Le plus important en un an, ne serait donc pas les réalisations physiques ; c’est plutôt la construction de vrais citoyens ; c’est la méthode, c’est le discours, c’est la mise en place d’un contrat social auquel les béninois pourront pleinement adhérer.

Cependant, les réalisations physiques peuvent ne pas être vaines. Et, il n’y a pas que des épines. Il y a quelques fleurs qu’il faut nourrir et entretenir.

La promesse des fleurs

Après 12 mois de gouvernance, certaines promesses ont été tenues, d’autres sont engagées. C’est ce qu’a rappelé M. Léandre Houngbédji, en expliquant le sens des actions du gouvernement.

Construire un Etat moderne exige la destruction de certains vestiges du passés, même si c’est douloureux, disait-il. Le communicateur a par ailleurs mis l’accent sur quelques exemples de réalisations positives. On peut retenir, la maîtrise de la situation des besoins énergétiques, la disparition progressive du délestage, ce qui augure une autonomie énergétique à l’horizon 2020.

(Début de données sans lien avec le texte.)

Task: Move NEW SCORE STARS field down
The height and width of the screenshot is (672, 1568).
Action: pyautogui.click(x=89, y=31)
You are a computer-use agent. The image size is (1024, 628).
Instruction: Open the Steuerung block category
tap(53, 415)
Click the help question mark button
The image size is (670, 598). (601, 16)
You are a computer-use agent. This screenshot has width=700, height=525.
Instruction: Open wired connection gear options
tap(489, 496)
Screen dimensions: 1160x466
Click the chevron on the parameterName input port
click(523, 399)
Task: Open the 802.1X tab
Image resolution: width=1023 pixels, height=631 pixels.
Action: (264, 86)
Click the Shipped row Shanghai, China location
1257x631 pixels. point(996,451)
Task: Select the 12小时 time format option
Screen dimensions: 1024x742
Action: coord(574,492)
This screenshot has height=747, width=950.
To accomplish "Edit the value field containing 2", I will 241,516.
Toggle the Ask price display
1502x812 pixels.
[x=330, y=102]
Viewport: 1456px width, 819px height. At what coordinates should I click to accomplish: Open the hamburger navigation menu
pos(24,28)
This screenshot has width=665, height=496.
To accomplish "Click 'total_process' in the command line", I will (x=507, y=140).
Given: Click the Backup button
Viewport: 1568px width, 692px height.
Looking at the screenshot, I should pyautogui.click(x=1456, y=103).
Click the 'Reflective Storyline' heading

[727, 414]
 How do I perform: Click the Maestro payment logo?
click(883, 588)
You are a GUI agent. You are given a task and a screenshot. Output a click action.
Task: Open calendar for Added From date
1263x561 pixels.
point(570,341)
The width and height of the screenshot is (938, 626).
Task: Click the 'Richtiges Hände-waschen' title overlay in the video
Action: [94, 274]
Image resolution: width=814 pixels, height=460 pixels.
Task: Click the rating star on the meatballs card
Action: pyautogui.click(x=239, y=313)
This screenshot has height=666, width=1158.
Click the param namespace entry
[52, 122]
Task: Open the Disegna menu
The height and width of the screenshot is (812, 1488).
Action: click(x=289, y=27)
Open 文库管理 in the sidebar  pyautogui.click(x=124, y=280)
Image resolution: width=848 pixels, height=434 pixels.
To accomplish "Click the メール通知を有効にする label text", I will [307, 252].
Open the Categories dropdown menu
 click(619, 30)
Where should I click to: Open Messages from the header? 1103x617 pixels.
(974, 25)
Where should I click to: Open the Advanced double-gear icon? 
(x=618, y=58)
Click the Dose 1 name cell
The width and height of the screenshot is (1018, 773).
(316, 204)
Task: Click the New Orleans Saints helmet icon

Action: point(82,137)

En un an, au moins 500 km de routes sont lancés, à bitumer ou à réhabiliter (dont la route des pêches), etc. On peut aussi retenir la fin du culte de la personnalité, la ponctualité dans les activités gouvernementales, la fin du rançonnement sur nos routes, une certaine maitrise de la sécurité de la circulation ; la médiation du chef de l’Etat dans la résolution de la crise des protestants, et celle des acteurs du football, etc.

A en croire le communicateur, dans 3 ou 4 ans, les douleurs seront oubliées ; et la réalisation, ne serait-ce qu’a 70% du programme du gouvernement, serait une avancée notable pour le Bénin.

Oui, il y eu des progrès, mais le procès est légitime et le Bénin peut panser ses blessures et penser à une meilleure mise en cadre et une mise en œuvre conséquente des actions. Pour ce faire il faut, entre autres, une politique plus inclusive, participative, une meilleure visibilité et lisibilité des actions, des méthodes adéquates, plus de dialogue, d’humilité, l’acceptation de la critique et de la contradiction, l’éducation et l’encadrement des citoyens, une refonte du système partisan, la restauration de l’autorité morale de l’Etat, etc.

In fine, c’est le Bénin qui compte et il pourra surfer sur la vague de l’océan de compétences qu’il constitue.